16. M. A, qui se borne à affirmer qu'il ne peut être pris en charge dans son pays d'origine, n'établit pas, ni même n'allègue, y être exposé à des risques de torture ou de peines ou traitements inhumains ou dégradants. Par suite, c'est sans méconnaître les stipulations et dispositions précitées que le préfet des Hauts-de-Seine a fixé le pays de destination.

En ce qui concerne la décision portant interdiction de retour sur le territoire français d'une durée d'un an :

17. En premier lieu, la décision faisant à M. A obligation de quitter le territoire français n'étant pas entachée d'illégalité, le requérant n'est pas fondé à soutenir, par la voie de l'exception, que la décision lui interdisant le retour sur le territoire serait elle-même, pour ce motif, entachée d'illégalité.

18. En second lieu, le préfet a considéré, pour prononcer la décision portant interdiction de retour sur le territoire français pour une durée d'une année en application des articles L. 612-8 et L. 612-10 du code de l'entrée et du séjour des étrangers et du droit d'asile mentionnés dans l'arrêté, que l'épouse et les enfants du requérant résidaient dans son pays d'origine, que ses liens familiaux en France ne sont pas anciens, intenses et stables compte tenu du fait qu'il a vécu dans son pays d'origine jusqu'à l'âge de 31 ans.

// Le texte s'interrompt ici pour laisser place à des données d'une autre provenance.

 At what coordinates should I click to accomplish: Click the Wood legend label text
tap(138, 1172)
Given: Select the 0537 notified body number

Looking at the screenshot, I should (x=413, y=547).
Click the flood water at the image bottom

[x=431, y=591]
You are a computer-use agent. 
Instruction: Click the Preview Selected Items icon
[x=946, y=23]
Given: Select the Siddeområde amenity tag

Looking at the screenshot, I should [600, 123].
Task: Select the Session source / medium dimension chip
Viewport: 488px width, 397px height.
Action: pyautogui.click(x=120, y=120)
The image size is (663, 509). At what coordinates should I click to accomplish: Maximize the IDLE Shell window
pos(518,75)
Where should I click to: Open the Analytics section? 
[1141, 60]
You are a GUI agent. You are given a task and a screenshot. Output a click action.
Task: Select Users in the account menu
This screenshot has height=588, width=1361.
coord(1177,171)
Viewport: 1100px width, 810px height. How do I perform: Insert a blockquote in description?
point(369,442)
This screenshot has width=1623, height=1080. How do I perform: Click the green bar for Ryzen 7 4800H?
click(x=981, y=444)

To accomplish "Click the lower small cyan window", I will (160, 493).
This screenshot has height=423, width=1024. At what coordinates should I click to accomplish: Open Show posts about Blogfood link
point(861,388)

Compte tenu des éléments de la situation personnelle et familiale du requérant, la décision d'interdiction de retour en France d'une durée d'un an prononcée à son encontre n'est pas entachée d'une erreur d'appréciation et ne méconnaît pas les dispositions de l'article L. 612-8 du code de l'entrée et du séjour des étrangers et du droit d'asile.

19. Il résulte de tout ce qui précède que les conclusions à fin d'annulation présentées par M. A doivent être rejetées, ainsi que, par voie de conséquence, ses conclusions à fins d'injonction et d'astreinte et celles présentées au titre de l'article L. 761-1 du code de justice administrative.

Par ces motifs, le tribunal décide :

Article 1er : La requête de M. A est rejetée.

Article 2 : Le présent jugement sera notifié à M. C A et au préfet des Hauts-de-Seine.

Délibéré après l'audience du 12 octobre 2023, à laquelle siégeaient :

Mme Bories, présidente,

M. Bourragué, premier conseiller,

Mme Goudenèche, conseillère,

Assistés de Mme Nimax, greffière.

Rendu public par mise à disposition au greffe le 26 octobre 2023.

La présidente

signé

C. BoriesL'assesseur le plus ancien,

signé

S. BourraguéLa greffière,

signé

S. Nimax

La République mande et ordonne au préfet des Hauts-de-Seine en ce qui le concerne ou à tous commissaires de justice à ce requis en ce qui concerne les voies de droit commun contre les parties privées, de pourvoir à l'exécution de la présente décision.